Salisbury’s MP says he’ll keep pushing for traffic problems on the A303 next to Stonehenge to be sorted out once and for all.

John Glen’s told Spire FM that there’s only one logical solution:

“There will be enormous battles between environmentalists, locals who want a Article imagesolution to the issue and the National trust who are the land owner around Stonehenge, and a Tunnel will be the safest option to please everyone.”

The Government’s now started a new feasibility study to look into the possible options and are due to make an announcement in the Autumn.

Mr Glen has a message for the Government as they look into what happens next:

“If I was a transport minister, and I wanted to improve transportation links to the South West; which have been particularly important given what we’ve seen happen over this last winter, then I would need to be pretty sure that any measures I put in place, would avoid there being a bottleneck at Stonehenge.”

Meanwhile, ideas to tunnel part of the A303 past Stonehenge have been described as ‘jumping the gun’ by the Campaign to Protect Rural England (CPRE).

Kate Fielden from the Wiltshire branch of the CPRE is also secretary of the Stonehenge Alliance – she says there are mixed views on the issue at the moment:

“At the present time, the Stonehenge Alliance feels that there is insufficient evidence to show that it would be justified. I do know though, and the CPRE recognises, that there are problems at Stonehenge, especially at weekends and at holiday times. That’s becoming intolerable really for local people.”
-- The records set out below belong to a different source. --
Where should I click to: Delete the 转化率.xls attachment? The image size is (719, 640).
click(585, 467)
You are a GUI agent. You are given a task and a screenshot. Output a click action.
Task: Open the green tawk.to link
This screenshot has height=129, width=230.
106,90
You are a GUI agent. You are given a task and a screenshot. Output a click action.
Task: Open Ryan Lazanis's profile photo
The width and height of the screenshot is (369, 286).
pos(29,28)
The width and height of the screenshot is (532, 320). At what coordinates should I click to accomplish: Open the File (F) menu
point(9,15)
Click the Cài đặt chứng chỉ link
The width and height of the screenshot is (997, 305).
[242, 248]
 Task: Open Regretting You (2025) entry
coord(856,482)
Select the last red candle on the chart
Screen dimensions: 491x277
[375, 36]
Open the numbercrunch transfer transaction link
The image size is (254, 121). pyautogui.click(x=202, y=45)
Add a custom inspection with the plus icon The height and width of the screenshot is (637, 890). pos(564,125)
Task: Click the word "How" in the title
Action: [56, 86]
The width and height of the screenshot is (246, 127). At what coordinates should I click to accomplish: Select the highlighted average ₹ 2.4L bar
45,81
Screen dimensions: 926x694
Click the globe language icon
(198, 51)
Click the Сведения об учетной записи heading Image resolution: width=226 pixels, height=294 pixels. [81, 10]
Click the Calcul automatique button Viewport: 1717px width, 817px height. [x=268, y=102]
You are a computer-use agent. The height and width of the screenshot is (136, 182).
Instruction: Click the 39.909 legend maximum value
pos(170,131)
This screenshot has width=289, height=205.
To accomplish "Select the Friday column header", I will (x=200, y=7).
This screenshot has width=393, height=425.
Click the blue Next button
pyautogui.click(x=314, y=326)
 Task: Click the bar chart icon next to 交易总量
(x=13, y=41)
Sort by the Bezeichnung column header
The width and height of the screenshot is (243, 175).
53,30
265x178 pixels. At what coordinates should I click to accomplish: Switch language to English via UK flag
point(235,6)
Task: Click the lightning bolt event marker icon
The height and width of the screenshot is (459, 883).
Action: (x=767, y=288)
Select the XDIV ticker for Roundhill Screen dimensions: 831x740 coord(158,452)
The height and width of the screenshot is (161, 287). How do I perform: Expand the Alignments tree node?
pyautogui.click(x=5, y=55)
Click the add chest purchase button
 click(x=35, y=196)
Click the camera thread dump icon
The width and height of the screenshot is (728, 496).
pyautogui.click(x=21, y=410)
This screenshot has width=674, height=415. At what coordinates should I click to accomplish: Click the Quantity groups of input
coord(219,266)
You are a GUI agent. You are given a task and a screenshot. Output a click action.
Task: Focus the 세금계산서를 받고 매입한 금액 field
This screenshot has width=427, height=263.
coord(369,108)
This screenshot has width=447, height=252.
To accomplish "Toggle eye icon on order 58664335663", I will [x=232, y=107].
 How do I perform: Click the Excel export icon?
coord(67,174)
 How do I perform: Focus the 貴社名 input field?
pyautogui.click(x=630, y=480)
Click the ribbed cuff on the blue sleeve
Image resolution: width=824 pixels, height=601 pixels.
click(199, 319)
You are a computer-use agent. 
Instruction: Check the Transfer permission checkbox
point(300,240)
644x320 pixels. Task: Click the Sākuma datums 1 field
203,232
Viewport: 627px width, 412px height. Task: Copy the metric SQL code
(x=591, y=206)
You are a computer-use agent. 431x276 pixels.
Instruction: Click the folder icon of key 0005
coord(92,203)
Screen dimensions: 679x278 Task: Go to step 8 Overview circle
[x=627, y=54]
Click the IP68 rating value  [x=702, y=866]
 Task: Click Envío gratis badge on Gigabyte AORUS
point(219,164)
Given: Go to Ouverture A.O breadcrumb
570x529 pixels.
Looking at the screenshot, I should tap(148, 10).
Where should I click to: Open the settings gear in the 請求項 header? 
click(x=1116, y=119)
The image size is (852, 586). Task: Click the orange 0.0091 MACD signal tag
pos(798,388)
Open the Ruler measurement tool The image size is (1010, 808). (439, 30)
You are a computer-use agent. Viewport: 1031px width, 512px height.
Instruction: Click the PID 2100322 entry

Kate also says the local habitat is key and therefore a tunnel could work:

“It’s difficult when you live close by something to stand back and realise that this whole site is something that is considered internationally to be of the highest significance. I think we have to take the bull by the horns and do a proper job if that is the job that has to be done. It would be completely unthinkable to dual that road on the surface.”